• **WORK REQUEST**
Going through the material below, please gather all lines with the word "header" in them.

• **THE RECORDS**
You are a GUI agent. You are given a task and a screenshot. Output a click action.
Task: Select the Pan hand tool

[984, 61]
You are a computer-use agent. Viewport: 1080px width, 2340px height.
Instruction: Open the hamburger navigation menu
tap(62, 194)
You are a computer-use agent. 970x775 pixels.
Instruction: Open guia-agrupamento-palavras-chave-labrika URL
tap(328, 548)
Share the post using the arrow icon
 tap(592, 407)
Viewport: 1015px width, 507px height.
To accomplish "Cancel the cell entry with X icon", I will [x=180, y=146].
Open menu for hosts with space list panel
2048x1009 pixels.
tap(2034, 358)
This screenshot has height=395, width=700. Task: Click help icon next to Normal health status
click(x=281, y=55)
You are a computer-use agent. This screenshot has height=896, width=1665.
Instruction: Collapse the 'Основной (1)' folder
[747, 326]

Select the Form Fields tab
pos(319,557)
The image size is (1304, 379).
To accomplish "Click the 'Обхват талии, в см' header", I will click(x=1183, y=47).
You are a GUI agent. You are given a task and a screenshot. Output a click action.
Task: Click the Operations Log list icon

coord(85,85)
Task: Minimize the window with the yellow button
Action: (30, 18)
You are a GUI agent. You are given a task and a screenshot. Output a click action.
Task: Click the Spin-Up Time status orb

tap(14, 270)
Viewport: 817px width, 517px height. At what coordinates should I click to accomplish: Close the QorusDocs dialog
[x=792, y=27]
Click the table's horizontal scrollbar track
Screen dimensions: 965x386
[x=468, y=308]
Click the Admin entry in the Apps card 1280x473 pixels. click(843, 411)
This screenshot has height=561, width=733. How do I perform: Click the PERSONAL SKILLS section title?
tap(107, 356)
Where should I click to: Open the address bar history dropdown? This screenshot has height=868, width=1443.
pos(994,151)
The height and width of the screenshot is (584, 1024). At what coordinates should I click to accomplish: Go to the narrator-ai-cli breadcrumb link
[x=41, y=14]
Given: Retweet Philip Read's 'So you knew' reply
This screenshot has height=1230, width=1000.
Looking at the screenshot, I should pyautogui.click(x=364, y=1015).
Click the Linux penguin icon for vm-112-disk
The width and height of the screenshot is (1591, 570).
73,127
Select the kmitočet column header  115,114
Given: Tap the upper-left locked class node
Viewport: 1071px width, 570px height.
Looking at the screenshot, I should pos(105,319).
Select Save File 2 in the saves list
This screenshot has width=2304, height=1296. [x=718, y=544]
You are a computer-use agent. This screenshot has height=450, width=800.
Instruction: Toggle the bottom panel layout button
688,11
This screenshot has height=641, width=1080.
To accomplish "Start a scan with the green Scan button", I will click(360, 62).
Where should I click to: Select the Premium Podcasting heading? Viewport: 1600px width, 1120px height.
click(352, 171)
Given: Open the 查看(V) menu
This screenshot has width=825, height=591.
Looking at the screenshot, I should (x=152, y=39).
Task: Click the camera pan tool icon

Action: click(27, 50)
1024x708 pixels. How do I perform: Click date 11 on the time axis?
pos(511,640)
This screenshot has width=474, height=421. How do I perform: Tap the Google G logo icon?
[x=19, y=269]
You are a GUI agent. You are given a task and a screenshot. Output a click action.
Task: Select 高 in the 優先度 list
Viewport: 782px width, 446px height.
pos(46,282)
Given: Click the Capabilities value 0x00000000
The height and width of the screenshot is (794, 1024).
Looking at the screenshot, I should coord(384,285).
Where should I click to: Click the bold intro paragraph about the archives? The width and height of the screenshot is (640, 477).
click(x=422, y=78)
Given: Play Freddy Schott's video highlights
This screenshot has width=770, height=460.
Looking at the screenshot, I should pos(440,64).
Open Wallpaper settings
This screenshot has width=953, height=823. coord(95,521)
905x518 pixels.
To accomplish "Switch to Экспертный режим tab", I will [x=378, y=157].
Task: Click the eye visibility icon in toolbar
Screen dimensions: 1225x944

• **ANSWER BELOW**
To accomplish "Click the 'Обхват талии, в см' header", I will click(x=1183, y=47).
Select the kmitočet column header  115,114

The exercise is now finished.